Notre recommandation est claire : consultez votre médecin avant la fin de votre arrêt en cours. La continuité de la prescription médicale est le seul moyen d’éviter ces ruptures d’indemnisation.
Quelles démarches effectuer pour un deuxième arrêt de travail initial ?
Les obligations immédiates du salarié
Face à un nouvel arrêt initial, plusieurs démarches s’imposent sans délai. L’avis d’arrêt de travail doit être transmis à l’employeur et à la CPAM dans les 48 heures. Un envoi tardif peut entraîner la suspension des IJSS.
- Envoyer les volets 1 et 2 à la CPAM dans les 48 heures.
- Remettre le volet 3 à l’employeur pour déclencher l’attestation de salaire.
- Vérifier que l’employeur effectue un nouveau signalement en DSN.
- Conserver une copie des documents transmis pour anticiper toute demande de régularisation.

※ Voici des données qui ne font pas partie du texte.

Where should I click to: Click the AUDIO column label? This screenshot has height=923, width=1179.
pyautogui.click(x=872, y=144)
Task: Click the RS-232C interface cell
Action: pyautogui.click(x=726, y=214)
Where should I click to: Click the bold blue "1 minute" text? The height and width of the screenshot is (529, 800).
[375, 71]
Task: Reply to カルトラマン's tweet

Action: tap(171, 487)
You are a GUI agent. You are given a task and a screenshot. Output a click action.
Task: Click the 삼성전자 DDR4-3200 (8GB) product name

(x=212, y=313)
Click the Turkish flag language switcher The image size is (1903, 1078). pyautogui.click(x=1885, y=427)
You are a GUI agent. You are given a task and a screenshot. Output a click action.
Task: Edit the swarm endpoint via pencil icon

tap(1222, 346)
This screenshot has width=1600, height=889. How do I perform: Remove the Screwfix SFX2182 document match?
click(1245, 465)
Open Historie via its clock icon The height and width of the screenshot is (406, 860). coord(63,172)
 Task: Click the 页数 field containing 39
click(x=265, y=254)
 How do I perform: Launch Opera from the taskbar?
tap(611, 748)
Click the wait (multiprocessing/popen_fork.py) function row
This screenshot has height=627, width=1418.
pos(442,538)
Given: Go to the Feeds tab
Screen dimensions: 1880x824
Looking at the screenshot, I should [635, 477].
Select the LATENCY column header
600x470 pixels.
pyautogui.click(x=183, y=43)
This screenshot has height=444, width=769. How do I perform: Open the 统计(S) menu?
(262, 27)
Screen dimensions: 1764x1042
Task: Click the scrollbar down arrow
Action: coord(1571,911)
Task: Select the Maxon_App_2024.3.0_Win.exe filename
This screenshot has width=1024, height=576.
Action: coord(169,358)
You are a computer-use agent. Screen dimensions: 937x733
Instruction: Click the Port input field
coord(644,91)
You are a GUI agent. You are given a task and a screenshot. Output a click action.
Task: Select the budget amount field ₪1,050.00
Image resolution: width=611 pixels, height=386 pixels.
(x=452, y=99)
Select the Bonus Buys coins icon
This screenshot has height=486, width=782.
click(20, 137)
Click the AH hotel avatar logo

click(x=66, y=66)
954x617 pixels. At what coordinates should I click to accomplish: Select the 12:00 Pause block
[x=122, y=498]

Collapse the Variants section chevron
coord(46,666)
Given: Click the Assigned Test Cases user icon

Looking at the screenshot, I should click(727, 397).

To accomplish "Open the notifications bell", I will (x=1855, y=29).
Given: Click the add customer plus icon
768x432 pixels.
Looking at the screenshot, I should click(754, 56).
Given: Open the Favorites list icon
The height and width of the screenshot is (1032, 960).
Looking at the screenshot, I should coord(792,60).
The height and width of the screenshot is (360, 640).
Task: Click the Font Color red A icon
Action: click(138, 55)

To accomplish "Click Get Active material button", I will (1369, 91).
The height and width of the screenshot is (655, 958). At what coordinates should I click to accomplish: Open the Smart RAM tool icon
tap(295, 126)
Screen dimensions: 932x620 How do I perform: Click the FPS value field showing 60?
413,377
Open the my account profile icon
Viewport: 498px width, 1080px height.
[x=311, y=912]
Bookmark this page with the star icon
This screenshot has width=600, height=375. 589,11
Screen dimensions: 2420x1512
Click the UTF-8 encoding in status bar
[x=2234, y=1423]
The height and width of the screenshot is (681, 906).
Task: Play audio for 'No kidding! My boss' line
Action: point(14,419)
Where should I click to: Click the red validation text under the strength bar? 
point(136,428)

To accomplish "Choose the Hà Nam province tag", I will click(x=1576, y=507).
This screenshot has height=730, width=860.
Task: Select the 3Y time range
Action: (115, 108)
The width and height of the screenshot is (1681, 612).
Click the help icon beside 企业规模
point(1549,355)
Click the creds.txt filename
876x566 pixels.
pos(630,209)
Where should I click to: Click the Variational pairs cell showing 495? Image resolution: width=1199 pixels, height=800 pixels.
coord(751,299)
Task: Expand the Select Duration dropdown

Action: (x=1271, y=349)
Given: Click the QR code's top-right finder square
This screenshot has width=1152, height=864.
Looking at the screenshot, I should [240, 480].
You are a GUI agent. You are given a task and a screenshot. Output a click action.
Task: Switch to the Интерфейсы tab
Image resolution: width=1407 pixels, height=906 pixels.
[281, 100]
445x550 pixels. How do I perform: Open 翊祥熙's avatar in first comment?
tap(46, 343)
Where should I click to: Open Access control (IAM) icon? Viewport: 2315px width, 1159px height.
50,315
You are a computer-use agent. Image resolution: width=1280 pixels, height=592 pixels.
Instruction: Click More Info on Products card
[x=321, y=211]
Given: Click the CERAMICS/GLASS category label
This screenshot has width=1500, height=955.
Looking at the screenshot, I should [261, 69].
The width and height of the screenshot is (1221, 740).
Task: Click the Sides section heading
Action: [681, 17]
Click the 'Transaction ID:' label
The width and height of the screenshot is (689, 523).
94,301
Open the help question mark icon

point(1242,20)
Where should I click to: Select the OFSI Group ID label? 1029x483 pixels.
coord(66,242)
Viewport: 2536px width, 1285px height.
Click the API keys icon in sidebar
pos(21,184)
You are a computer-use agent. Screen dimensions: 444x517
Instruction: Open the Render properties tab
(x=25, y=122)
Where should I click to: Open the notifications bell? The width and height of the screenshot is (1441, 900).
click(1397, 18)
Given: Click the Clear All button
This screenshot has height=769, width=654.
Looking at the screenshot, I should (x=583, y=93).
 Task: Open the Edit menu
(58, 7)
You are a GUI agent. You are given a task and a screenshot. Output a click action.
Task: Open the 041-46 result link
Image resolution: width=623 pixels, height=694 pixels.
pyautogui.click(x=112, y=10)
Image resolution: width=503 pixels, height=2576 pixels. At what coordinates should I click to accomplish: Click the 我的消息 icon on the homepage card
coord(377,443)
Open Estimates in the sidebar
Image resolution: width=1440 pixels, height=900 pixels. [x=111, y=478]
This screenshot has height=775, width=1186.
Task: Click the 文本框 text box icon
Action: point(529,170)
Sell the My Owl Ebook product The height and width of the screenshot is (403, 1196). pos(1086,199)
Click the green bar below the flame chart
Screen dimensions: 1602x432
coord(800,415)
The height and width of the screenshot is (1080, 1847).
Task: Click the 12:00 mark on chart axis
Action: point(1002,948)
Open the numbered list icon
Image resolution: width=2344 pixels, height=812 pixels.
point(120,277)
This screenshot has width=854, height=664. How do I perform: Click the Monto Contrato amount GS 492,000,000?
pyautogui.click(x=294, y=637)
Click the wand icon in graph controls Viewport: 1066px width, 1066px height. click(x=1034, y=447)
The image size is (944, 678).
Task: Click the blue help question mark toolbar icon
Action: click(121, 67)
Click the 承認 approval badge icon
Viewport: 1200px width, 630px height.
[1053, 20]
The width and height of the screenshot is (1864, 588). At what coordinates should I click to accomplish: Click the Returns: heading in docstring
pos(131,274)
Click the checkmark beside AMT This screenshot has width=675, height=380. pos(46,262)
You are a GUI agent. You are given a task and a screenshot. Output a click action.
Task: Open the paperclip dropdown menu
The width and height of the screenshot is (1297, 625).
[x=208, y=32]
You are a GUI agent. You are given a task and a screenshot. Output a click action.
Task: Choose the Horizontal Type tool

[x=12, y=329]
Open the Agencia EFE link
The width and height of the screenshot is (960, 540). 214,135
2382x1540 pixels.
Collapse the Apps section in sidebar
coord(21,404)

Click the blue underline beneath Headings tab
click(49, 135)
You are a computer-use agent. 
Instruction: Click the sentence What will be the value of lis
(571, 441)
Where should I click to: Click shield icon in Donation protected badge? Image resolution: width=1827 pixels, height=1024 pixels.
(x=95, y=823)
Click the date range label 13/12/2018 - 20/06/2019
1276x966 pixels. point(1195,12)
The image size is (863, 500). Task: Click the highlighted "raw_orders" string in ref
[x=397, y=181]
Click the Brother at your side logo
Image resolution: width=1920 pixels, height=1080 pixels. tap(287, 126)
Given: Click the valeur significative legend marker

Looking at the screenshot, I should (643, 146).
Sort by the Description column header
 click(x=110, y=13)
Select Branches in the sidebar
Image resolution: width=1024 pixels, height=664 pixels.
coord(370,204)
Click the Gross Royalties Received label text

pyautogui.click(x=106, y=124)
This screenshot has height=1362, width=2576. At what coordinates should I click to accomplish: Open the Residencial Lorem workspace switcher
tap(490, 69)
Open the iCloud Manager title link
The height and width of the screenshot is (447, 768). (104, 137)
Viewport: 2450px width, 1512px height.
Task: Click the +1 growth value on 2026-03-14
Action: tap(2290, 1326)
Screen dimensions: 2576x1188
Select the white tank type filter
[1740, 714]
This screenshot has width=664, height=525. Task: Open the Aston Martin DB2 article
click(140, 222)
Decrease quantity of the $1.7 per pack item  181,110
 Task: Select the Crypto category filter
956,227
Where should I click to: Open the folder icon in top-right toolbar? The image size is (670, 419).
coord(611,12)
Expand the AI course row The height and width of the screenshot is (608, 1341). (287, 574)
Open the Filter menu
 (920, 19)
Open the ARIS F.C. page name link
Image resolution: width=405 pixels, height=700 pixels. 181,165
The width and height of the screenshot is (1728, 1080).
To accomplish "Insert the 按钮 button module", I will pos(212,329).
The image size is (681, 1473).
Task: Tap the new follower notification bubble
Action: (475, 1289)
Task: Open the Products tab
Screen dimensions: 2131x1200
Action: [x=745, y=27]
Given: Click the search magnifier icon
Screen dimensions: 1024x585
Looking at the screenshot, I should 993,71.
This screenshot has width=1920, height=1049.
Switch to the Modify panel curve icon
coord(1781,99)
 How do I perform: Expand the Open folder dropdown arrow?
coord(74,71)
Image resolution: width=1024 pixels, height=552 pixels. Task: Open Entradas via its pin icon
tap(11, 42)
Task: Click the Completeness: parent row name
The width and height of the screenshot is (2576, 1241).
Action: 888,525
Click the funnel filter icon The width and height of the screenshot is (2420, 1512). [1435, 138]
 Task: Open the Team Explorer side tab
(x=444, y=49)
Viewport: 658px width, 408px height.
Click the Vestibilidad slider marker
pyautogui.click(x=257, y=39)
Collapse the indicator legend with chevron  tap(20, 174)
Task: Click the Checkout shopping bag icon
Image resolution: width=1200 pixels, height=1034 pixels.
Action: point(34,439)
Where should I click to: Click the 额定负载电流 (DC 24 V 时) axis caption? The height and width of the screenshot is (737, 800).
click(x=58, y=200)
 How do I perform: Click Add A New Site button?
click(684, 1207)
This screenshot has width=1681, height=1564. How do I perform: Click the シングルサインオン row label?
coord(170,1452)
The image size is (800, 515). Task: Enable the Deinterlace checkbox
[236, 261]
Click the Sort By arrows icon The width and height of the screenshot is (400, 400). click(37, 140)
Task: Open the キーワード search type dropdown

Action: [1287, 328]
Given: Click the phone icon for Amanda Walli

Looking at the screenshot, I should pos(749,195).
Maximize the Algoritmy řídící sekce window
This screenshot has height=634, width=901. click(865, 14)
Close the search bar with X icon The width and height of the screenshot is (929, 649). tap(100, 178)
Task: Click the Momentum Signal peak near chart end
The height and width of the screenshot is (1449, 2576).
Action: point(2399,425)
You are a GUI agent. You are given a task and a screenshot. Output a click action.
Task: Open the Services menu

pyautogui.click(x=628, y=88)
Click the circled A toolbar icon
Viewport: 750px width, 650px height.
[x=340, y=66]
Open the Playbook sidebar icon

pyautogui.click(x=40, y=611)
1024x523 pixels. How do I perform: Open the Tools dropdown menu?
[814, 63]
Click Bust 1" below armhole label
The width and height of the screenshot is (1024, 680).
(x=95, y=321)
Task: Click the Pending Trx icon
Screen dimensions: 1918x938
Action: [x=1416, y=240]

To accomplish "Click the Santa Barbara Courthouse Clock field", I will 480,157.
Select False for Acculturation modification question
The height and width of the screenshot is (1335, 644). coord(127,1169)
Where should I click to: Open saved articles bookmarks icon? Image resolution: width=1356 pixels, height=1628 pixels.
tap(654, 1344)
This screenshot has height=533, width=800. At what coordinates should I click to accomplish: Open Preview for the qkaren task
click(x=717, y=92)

La téléconsultation peut permettre d’obtenir un deuxième arrêt initial, sous réserve des règles en vigueur selon chaque médecin et plateforme. Elle ne dispense pas des obligations d’envoi des volets dans les délais.
La règle à venir dès septembre 2026
À partir du 1er septembre 2026, la primo-prescription sera limitée à un mois auprès du médecin traitant. En cas de prolongation, le plafond sera porté à deux mois. Des dérogations resteront possibles si le médecin justifie médicalement d’une durée supérieure. Cette évolution touche directement les salariés souffrant de perte de sens au travail, fréquemment confrontés à des arrêts longs et répétés.
Quelles sont les conséquences financières d’un deuxième arrêt de travail initial pour le salarié et l’employeur ?
Les impacts sont immédiats et cumulatifs. Pour le salarié, les jours non couverts entre les deux arrêts ne génèrent aucune indemnisation de l’Assurance maladie. À cela s’ajoute un nouveau délai de carence de 3 jours sans revenus de remplacement.
Du côté de l’employeur, la situation est tout aussi délicate. Les conventions collectives prévoient souvent un maintien de salaire complémentaire aux IJSS. Mais si la CPAM ne verse pas ces indemnités journalières — notamment pour les jours non prescrits — le complément employeur devient lui aussi incertain, sauf disposition conventionnelle plus favorable.
- Erreurs de calcul dans la DSN si le nouveau signalement d’arrêt est omis.
- Retards d’indemnisation pouvant atteindre plusieurs semaines.
- Demandes de régularisation a posteriori de la part de la CPAM.
Des voies de recours existent en cas de refus d’indemnisation. Leur issue dépend largement de la capacité du salarié à valider l’impossibilité de consulter son médecin à temps — difficulté d’accès en fin de semaine, indisponibilité du praticien. La bonne foi ne suffit pas : c’est la preuve documentée qui compte.